- Work to be completed:
Transcribe every row below exactly as it appears, leaving out the pictures.

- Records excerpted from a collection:
* start *

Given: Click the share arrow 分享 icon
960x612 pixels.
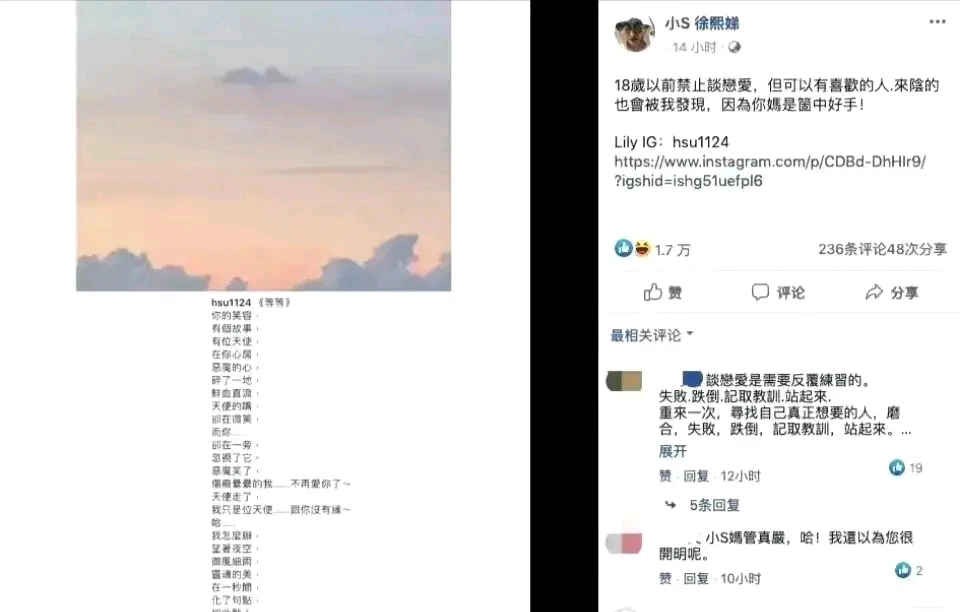Looking at the screenshot, I should [x=874, y=293].
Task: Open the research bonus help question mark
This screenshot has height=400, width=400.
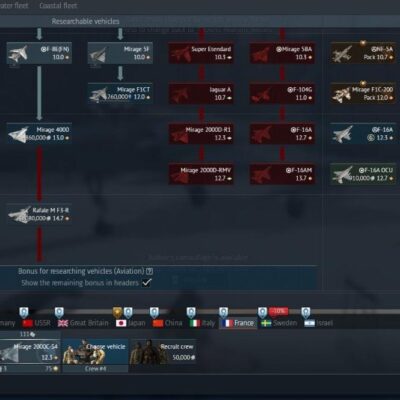Action: click(x=149, y=271)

* end *

- Output:
Given: Click the share arrow 分享 icon
960x612 pixels.
Looking at the screenshot, I should [x=874, y=293].
Task: Open the research bonus help question mark
This screenshot has height=400, width=400.
Action: click(x=149, y=271)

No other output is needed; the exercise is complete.